* [Work request]
Every line of the data is to be transcribed as it stands.

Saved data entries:
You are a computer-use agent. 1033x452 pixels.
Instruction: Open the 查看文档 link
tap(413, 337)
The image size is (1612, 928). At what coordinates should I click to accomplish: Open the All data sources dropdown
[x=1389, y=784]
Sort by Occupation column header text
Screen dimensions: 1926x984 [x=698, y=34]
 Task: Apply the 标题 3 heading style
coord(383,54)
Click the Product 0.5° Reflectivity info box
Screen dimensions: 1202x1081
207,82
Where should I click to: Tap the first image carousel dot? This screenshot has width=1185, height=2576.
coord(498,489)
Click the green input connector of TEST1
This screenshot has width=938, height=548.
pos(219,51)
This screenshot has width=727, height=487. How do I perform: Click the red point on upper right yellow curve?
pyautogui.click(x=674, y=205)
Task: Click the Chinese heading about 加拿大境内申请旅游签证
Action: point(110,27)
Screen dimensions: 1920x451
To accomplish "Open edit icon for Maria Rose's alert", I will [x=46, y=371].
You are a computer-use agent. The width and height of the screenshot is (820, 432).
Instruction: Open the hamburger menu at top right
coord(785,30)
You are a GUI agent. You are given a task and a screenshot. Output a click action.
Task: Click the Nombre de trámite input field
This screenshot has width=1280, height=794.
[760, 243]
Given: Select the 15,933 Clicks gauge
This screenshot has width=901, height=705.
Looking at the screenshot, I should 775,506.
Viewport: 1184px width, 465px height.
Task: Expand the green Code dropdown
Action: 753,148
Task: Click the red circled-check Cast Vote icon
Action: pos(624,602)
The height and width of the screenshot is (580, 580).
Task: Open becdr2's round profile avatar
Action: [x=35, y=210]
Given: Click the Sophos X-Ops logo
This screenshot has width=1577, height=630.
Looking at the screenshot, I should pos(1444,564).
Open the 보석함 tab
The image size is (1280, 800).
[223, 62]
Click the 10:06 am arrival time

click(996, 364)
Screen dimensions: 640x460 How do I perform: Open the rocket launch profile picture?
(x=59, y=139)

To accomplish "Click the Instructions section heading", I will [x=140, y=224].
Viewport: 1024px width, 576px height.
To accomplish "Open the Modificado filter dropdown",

* [Solution below]
You are a computer-use agent. 1033x452 pixels.
Instruction: Open the 查看文档 link
tap(413, 337)
The image size is (1612, 928). At what coordinates should I click to accomplish: Open the All data sources dropdown
[x=1389, y=784]
Sort by Occupation column header text
Screen dimensions: 1926x984 [x=698, y=34]
 Task: Apply the 标题 3 heading style
coord(383,54)
Click the Product 0.5° Reflectivity info box
Screen dimensions: 1202x1081
207,82
Where should I click to: Tap the first image carousel dot? This screenshot has width=1185, height=2576.
coord(498,489)
Click the green input connector of TEST1
This screenshot has width=938, height=548.
pos(219,51)
This screenshot has width=727, height=487. How do I perform: Click the red point on upper right yellow curve?
pyautogui.click(x=674, y=205)
Task: Click the Chinese heading about 加拿大境内申请旅游签证
Action: point(110,27)
Screen dimensions: 1920x451
To accomplish "Open edit icon for Maria Rose's alert", I will [x=46, y=371].
You are a computer-use agent. The width and height of the screenshot is (820, 432).
Instruction: Open the hamburger menu at top right
coord(785,30)
You are a GUI agent. You are given a task and a screenshot. Output a click action.
Task: Click the Nombre de trámite input field
This screenshot has width=1280, height=794.
[760, 243]
Given: Select the 15,933 Clicks gauge
This screenshot has width=901, height=705.
Looking at the screenshot, I should 775,506.
Viewport: 1184px width, 465px height.
Task: Expand the green Code dropdown
Action: 753,148
Task: Click the red circled-check Cast Vote icon
Action: pos(624,602)
The height and width of the screenshot is (580, 580).
Task: Open becdr2's round profile avatar
Action: [x=35, y=210]
Given: Click the Sophos X-Ops logo
This screenshot has width=1577, height=630.
Looking at the screenshot, I should pos(1444,564).
Open the 보석함 tab
The image size is (1280, 800).
[223, 62]
Click the 10:06 am arrival time

click(996, 364)
Screen dimensions: 640x460 How do I perform: Open the rocket launch profile picture?
(x=59, y=139)

To accomplish "Click the Instructions section heading", I will [x=140, y=224].
Viewport: 1024px width, 576px height.
To accomplish "Open the Modificado filter dropdown",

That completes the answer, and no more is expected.